カインは祭壇の前に膝をついて手を合わせ祈りを捧げる。
同時に世界が白く変わった。
「カイン、久しぶりだのぉ。相変わらず退屈しない生活を送っているようだな」
「――ご無沙汰しております。色々と巻き込まれていますよ。相変わらず」
カインは立ち上がると、空いている席を座る。
「こちらは楽しく眺めさせてもらっているのじゃがな。アーロンの思念との戦いは見事じゃった。まさか意識をあそこまで乗っとるとは思っていなかったがな……。わしらには何も手が出せん。繋がりがあるとはいえユウヤはすでに他の世界の神じゃ。カイン。お主だけが今は頼りなのじゃ」
「……わかりました。こちらでできる範囲になりますが、対処するようにします。それよりも聞きたいことが……」
「うむ、それは今回お主が聖女に会いにいく件についでであろう。それはライムから説明させよう」
隣に座っていたライムがゆっくりと頷いた。
「まずはマリンフォード教の教皇殺害についてですが、これはバイサス帝国の密偵ですね。宝物庫からいくつかの宝を盗んでいったようです。まぁ、あの教皇と呼ばれた者はそれなりに信仰してくれたので、たまに言葉を神託として授けてましたが。それよりも、ヒナタのことですね。これから新しい教皇を選出することになると思いますが、その中には神への信仰もない者もおります。その者たちが新しい教皇になったら、神託を出すこともなくなるでしょう」
カインは予想外の真相をライムから説明され、逆に困惑してしまう。あくまでカインはヒナタに会いにいくだけだ。しかも司教の護衛として貴族の身分を隠し、冒険者としていくのである。
今回のバイサス帝国の密偵が教皇を殺害したと教えられても何もできるわけではない。逆にその理由も説明できることではない。
『神から教えてもらいました』などと説明しても、証拠を出せるわけでもないし、エスフォート王国の上層部、また、今回同行している司教くらいしか信じてもらえると思っていない。
「そうだったんですか……。それで神さまたちにとってどの人が新しい教皇がいいとかってあるのでしょうか」
神々が認めた者が教皇になるのならば、カインも応援してもいいと思っている。
実際にはカインにはその権限はまったくないのだが、神々の言葉をヒナタに伝えることはできると考えていた。

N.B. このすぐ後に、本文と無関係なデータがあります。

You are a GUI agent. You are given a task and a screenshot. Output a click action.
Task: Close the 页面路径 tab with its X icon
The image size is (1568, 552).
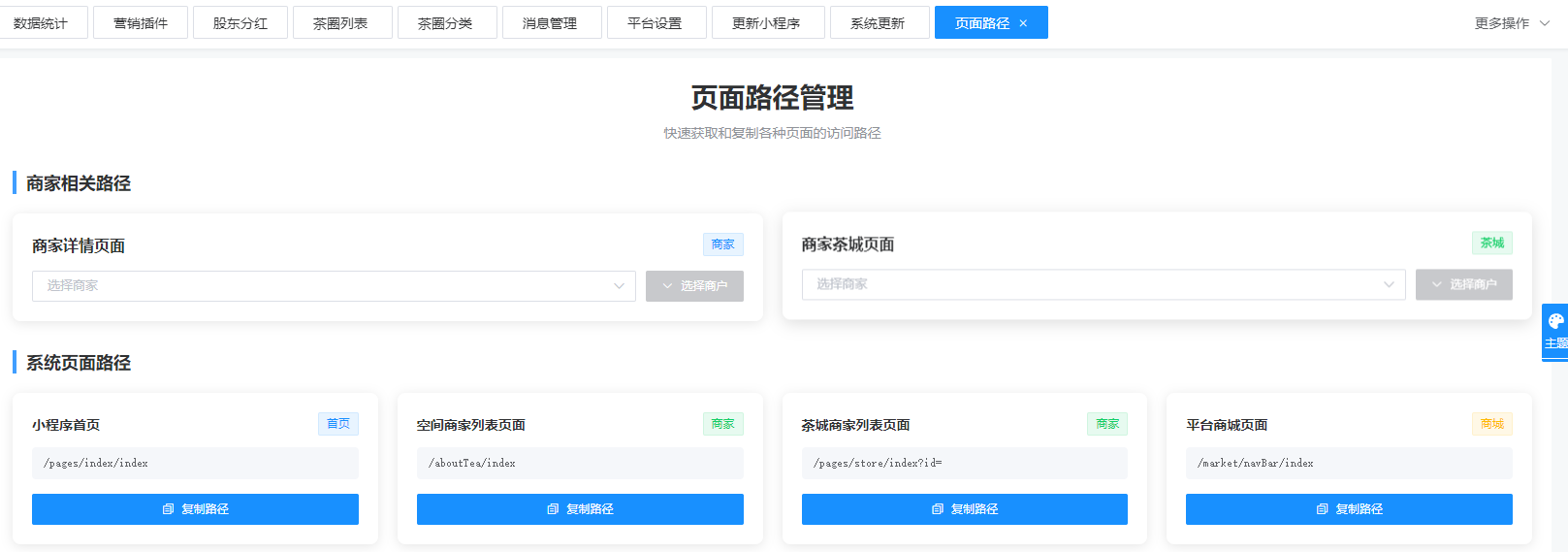[x=1023, y=23]
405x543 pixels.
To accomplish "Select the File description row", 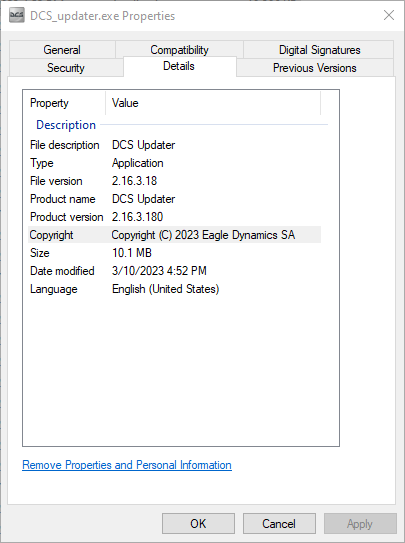I will (174, 145).
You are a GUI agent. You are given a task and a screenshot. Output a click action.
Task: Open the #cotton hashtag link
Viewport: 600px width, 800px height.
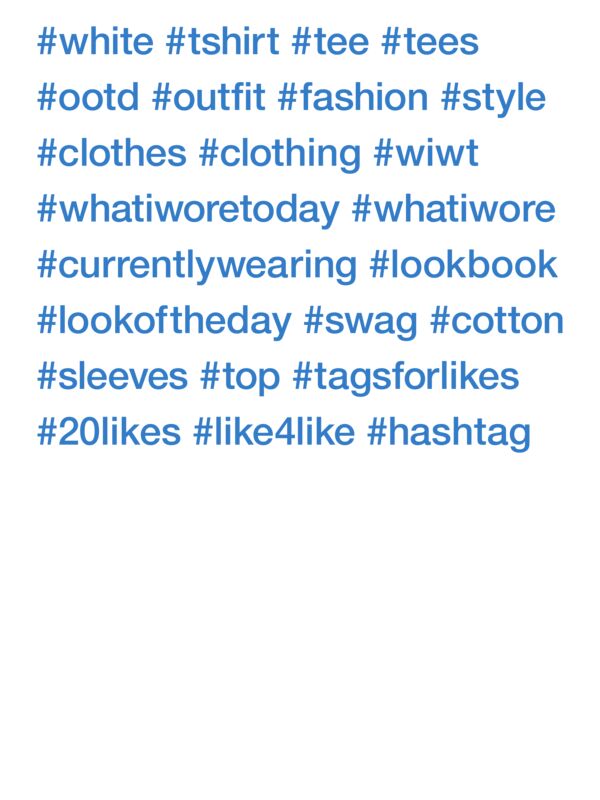point(497,322)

「基本的に私たちにそれを決める権利をありません。しかし出来れば私たちを信仰してくれる人のほうがいいですね。それでしたらーー」
ライムは顎に手を当て少しだけ悩み、一人の名前をあげた。
「この人間が新しい教皇になるのならば、今後も神託をおろしましょう。ヒナタとも関係は良好のようですし」
カインにとってはその言葉が決め手となった。たとえどんなに信仰心が高くても、ヒナタとの関係が悪ければ応援することなどできないし、信用もできない。
ヒナタにもいざという時に身を守るアイテムは渡しているが、使用されるという時は深刻な時だ。
そんな時が起きないことを祈って、カインはライムから告げられた名前を心に刻んだのだった。